Selected text –
▶
Badlapur: Darkly ambitious, and very well made

Updated - March 05, 2015 09:16 pm IST

Published - February 20, 2015 06:50 pm IST

CP-badlapur

CP-badlapur

Early on in Badlapur , a little after one of the best executed opening scenes in Indian cinema — a bank robbery gone wrong in one single take — we see a young advertising executive Raghu (Varun Dhawan) present a new ad to his team. The hero introduction scene. It’s a clever, funny push-up bra commercial and someone in the team asks: “Where did you steal it from?” He smoothly says: “Original hai” . And right away, we know Raghu is a liar. The ad is a shot-by-shot rip-off of a popular Thai lingerie commercial that’s gone viral.

It’s a fascinating contrast to the opening scene that introduces us to the villain Liak (Nawazuddin Siddiqui) trying to get away after robbing a bank. It may be too simplistic to compare a petty bank robber to a sophisticated ad thief, but there’s no denying that evil lurks in us all. And that’s what makes film noir instantly appealing and wickedly unpredictable. Because people are like that. There are at least a dozen characters in this terrific ensemble that will stay with you — and character is what comes out when people react to situations they are thrown in.
◀
Record extracts –
▶
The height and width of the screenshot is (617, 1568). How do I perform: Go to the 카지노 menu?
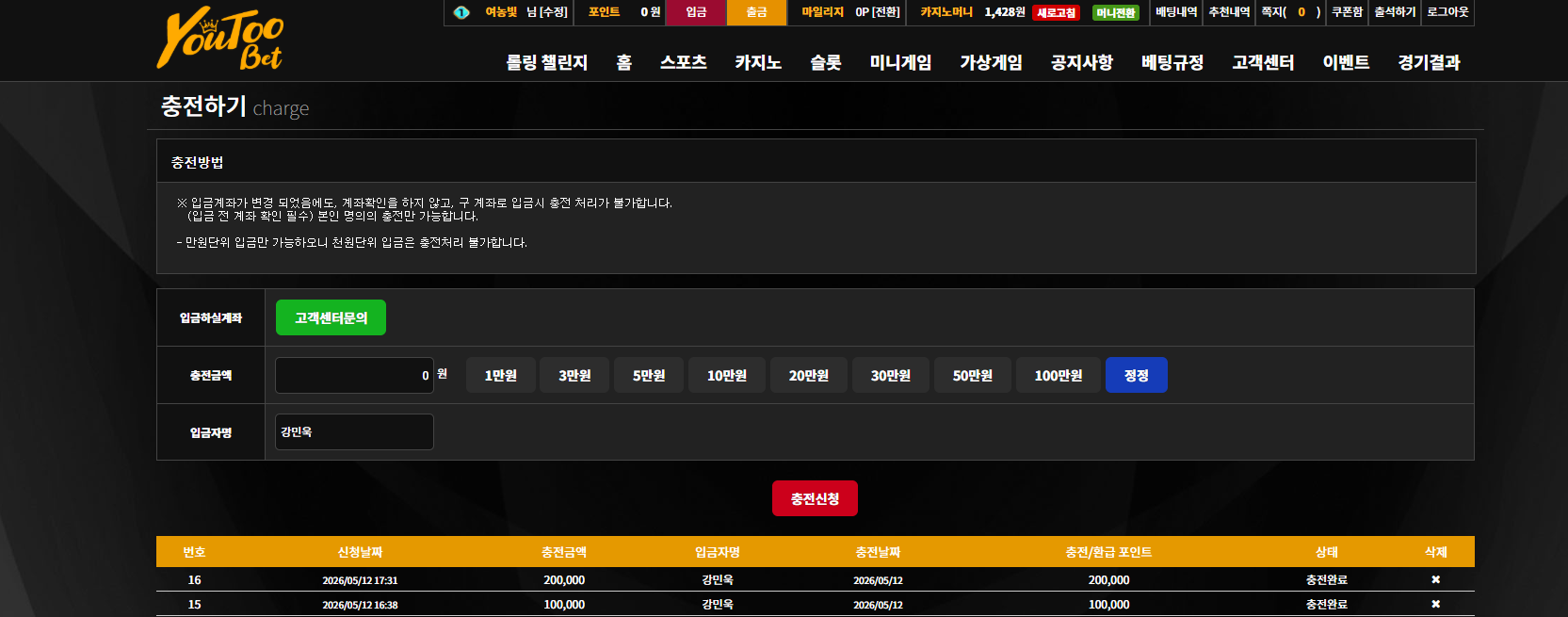tap(758, 62)
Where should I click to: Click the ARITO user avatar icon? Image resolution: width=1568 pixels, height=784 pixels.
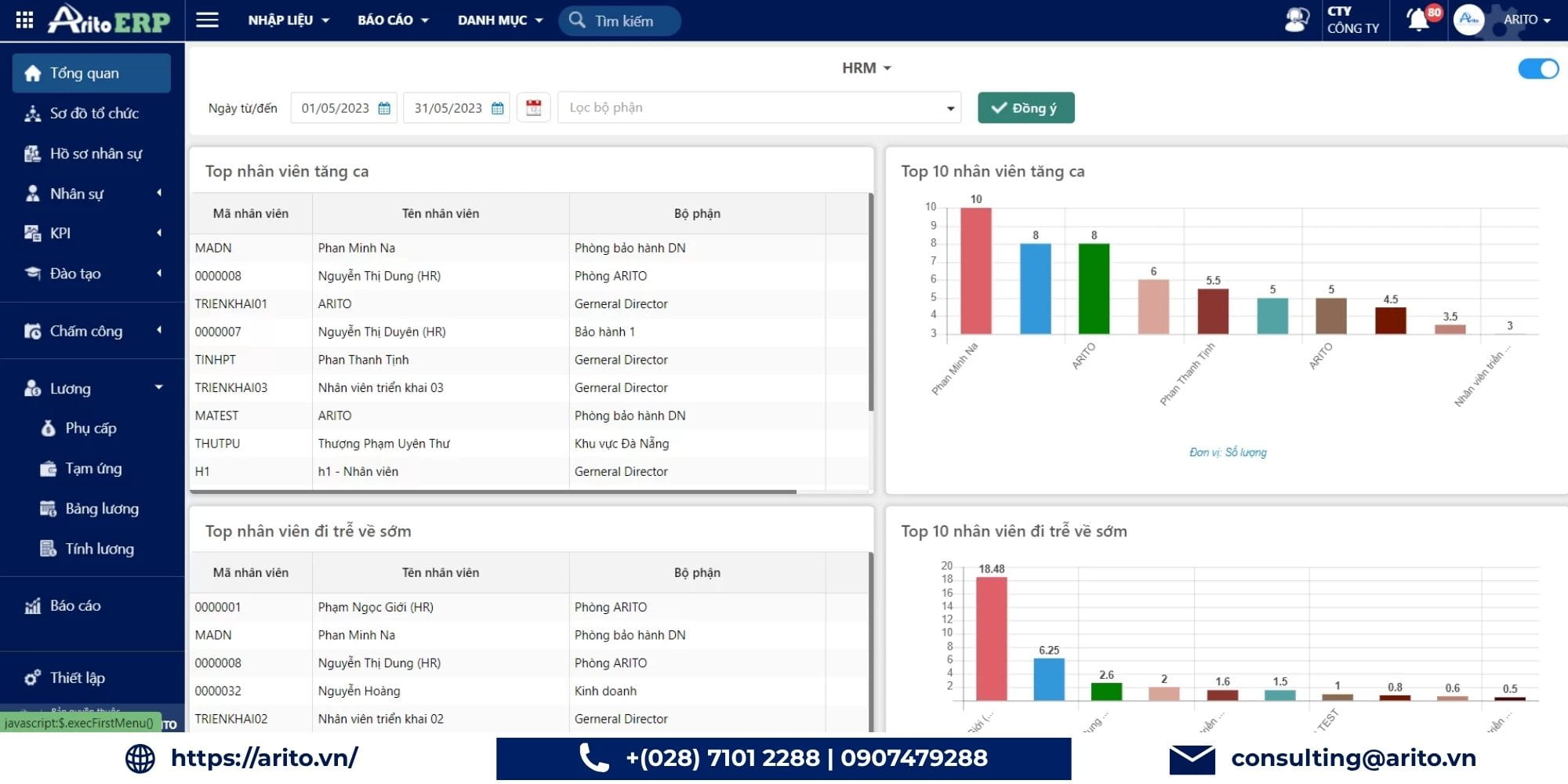coord(1468,20)
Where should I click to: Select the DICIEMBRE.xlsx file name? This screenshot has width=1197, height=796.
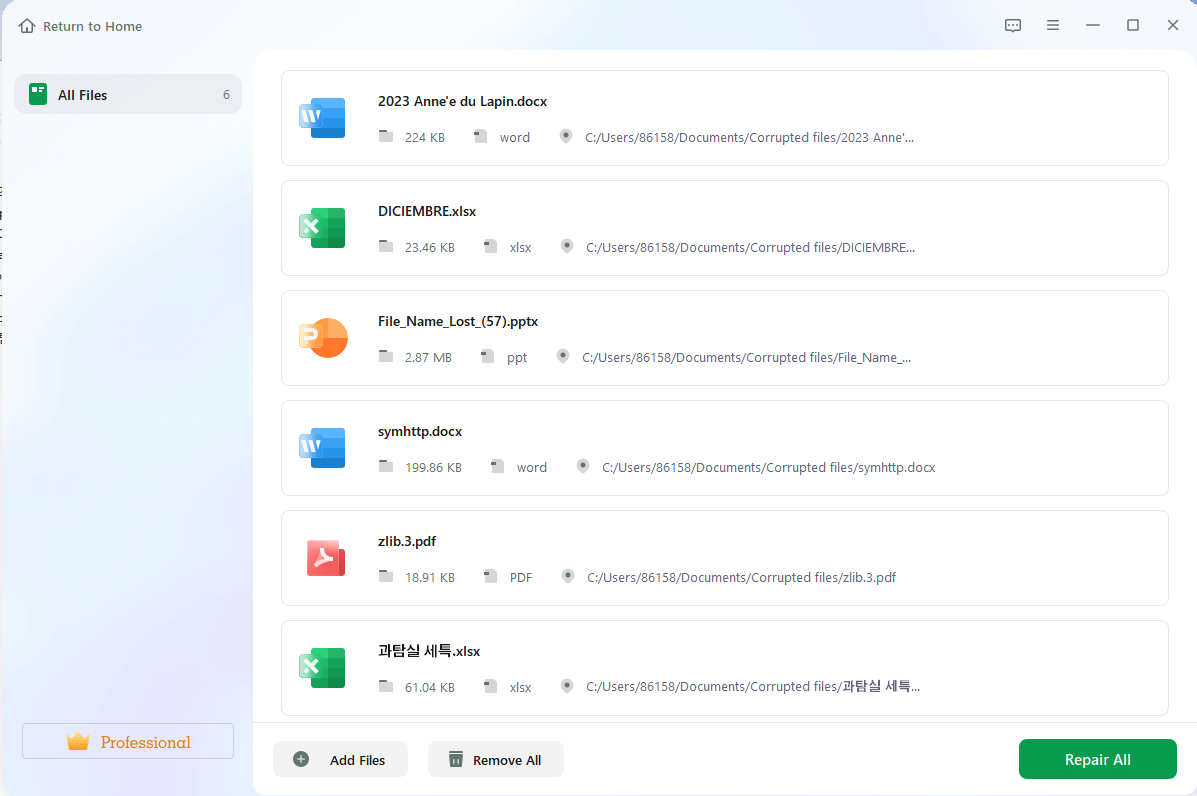pyautogui.click(x=427, y=211)
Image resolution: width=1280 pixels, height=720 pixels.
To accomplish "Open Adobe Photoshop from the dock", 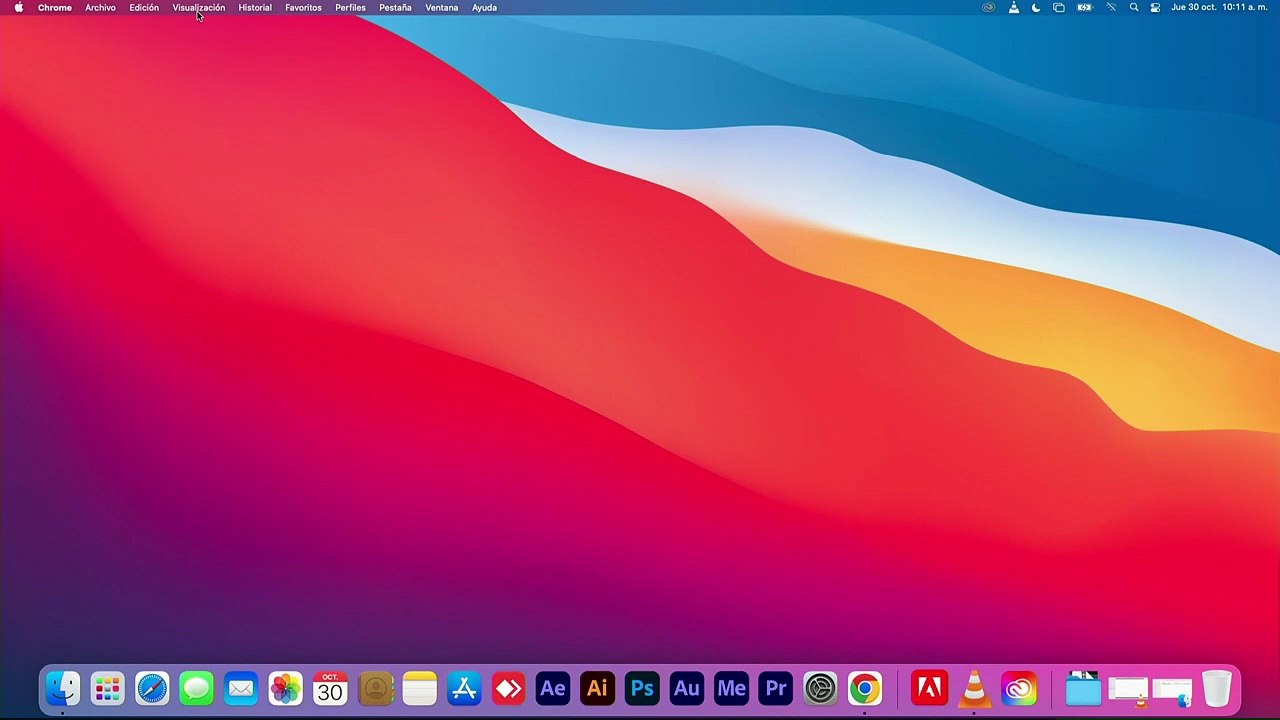I will pyautogui.click(x=642, y=688).
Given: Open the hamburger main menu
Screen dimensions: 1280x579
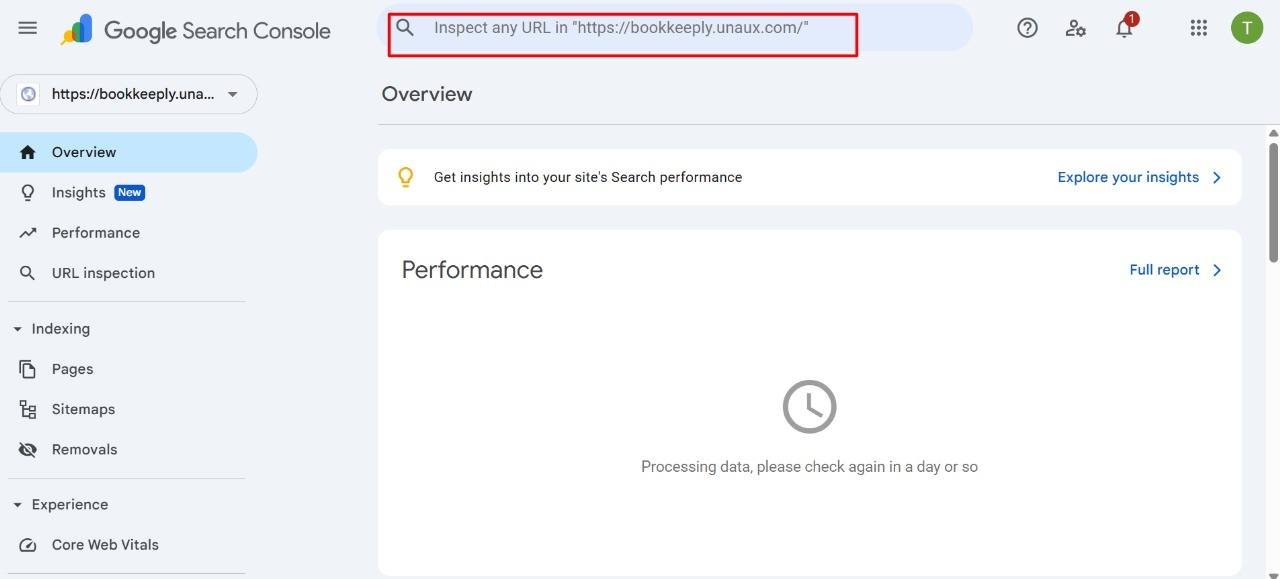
◀
Tasks for this exercise –
A – According to the Badlapur review, what is Raghu's push-up bra ad a shot-by-shot rip-off of?
B – Continue the Badlapur review from its last sentence.
The data is separate material, apart from the Badlapur review.

Answers in order –
A – A popular Thai lingerie commercial that has gone viral.

B –
Sriram Raghavan’s latest is a fantastic return to form and the kind of cinema he revels in making: character-driven narratives with funny, dark, explosive situations, a realistic exploration of filmy tropes, gently underscored by rocking guitar riffs (Sachin-Jigar give the film considerable adrenaline) and visual flair (shot by Anil Mehta and edited by Pooja Ladha Surti).

Badlapur has a lot more heart than the cold and stylised suspense-thriller Johnny Gaddaar . While Johnny remains the best film in that genre in recent Hindi cinema history, it may be a little unfair to compare that apple with this orange even though both have a lot in common — crooks who are actually nice to people they love and nice people on a crooked path.

Badlapur is not just a revenge film. The town is a metaphor for the state of mindlessness. If Pune is home and Mumbai is escape, Badlapur is that godforsaken station somewhere between these two. You can check in any time but you can never leave. A purgatory between life and death for our anti-hero. A prison. Just like Yerwada is for Liak, the villain, or should we say anti-villain given how likeable Nawaz makes him look?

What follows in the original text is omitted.